Par Jean-Marc Vittori

Publié le 13 juin 2016 à 16:13

Non, non, rien n’a changé. Tout, tout a continué. » C’était un tube des années 1970, chanté par des Poppys qui n’ont pas laissé une trace indélébile dans l’histoire de la musique. C’est pourtant un tube d’avenir. Celui que pourront chanter les cheminots de la SNCF. Celui que voudraient entonner les pilotes d’Air France, les éboueurs, les ouvriers des raffineries. Rien ne doit changer. Tout doit rester comme avant. Etrange révolte, en vérité, que celle contre la loi Travail. Comme l’a relevé Laurent Berger, le secrétaire général de la CFDT, ceux qui portent le mouvement ne sont pas concernés par le projet. Mais ils ont évidemment une excellente raison de protester: ils sont menacés par la concurrence car ils ont des avantages que d’autres n’ont pas. Ils réclament que tout continue comme avant. Même si cette continuité mène la direction d’Air France à préférer développer les activités KLM, la mairie de Paris à lorgner du côté des opérateurs privés, les clients de la SNCF à prendre les bus Macron et le groupe Total à accélérer la fermeture des raffineries françaises.

L’injustice dans cette histoire, c’est que seuls les « insiders » sont audibles. Ceux qui sont à l’intérieur des entreprises, avec un emploi stable, un salaire appréciable et d’autres avantages non négligeables. Qui sont aussi, et ce n’est pas un hasard, beaucoup plus souvent des hommes que des femmes. Eux refusent en bloc tout assouplissement des règles du travail, même l’article 2 de la loi El Khomri dont le principal impact sera la possibilité très encadrée d’abaisser la majoration des heures supplémentaires. Or l’assouplissement n’est plus seulement une vieille revendication patronale. C’est aussi l’aspiration croissante des jeunes générations. Le meilleur moyen de réintégrer ceux qui sont les plus éloignés du marché du travail. La condition indispensable pour explorer les immenses possibilités de la révolution numérique.

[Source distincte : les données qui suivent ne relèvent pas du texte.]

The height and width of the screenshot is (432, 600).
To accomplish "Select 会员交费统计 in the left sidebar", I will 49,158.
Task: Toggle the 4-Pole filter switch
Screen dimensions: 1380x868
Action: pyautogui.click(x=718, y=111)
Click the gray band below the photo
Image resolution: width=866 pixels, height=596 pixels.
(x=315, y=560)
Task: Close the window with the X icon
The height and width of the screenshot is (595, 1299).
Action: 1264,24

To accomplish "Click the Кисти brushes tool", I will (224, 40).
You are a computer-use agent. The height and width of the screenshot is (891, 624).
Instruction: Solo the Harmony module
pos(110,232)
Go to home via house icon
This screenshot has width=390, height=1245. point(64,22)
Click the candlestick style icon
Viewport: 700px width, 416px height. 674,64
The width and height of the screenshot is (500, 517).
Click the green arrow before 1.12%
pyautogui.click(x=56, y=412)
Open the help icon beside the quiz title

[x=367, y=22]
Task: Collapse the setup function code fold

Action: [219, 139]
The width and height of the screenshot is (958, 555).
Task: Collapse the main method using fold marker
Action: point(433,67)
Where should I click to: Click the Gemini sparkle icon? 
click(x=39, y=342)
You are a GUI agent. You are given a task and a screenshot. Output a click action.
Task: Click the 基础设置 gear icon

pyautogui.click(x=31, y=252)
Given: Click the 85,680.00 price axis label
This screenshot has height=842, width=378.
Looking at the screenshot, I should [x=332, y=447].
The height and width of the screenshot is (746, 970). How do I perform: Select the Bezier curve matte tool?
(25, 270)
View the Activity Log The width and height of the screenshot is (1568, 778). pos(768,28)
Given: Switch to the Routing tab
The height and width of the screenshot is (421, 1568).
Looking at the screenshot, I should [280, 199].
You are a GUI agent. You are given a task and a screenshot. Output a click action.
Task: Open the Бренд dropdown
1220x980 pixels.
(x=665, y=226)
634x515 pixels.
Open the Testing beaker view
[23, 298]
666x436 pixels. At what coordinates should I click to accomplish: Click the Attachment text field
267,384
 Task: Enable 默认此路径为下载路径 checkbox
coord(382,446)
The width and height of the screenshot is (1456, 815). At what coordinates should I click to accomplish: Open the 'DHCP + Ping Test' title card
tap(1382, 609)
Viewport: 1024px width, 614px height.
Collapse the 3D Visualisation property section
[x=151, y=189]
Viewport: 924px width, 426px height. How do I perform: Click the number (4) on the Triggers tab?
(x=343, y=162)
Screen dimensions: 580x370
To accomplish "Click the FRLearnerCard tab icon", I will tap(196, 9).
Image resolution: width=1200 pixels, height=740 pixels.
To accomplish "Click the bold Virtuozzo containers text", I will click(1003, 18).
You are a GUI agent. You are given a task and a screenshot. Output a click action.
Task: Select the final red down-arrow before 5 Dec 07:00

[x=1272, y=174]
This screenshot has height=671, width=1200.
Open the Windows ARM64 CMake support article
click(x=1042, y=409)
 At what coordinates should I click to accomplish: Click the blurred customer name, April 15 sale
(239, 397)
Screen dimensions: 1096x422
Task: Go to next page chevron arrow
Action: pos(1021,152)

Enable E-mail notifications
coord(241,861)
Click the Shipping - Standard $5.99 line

Les jeunes générations ? Ecoutons Manon. Cette jeune diplômée d’une école de commerce intervenait dans une table ronde sur l’avenir du travail, lors du « D Day Economic Forum » à Caen: « Mon grand-père est entré dans une entreprise à 17 ans et il en est parti à 59 ans. Moi, dans mon job actuel, je panique quand on me demande de m’engager à plus de trois mois. (...) Alors qu’il n’a jamais été aussi difficile de trouver un emploi stable, certains d’entre nous - les plus chanceux - refusent de s’engager dans quoi que ce soit. Merci… mais non merci. » Ronan a enchaîné : « Nous préférons les missions courtes, les changements de poste et la formation professionnelle pour acquérir de nouvelles compétences plutôt que la sécurité, l’action plutôt que le confort, les expériences plutôt que les considérations matérielles. » Bien sûr, Manon et Ronan ne sont pas représentatifs des millions de jeunes qui galèrent dans leur quête du Graal de l’emploi. Mais leur message exprime bien un rapport au travail qui a profondément changé, bien au-delà des plus favorisés. Ne serait-ce que parce que les nouvelles générations ont souvent vu leurs parents perdre leur emploi - ou se perdre dans leur emploi.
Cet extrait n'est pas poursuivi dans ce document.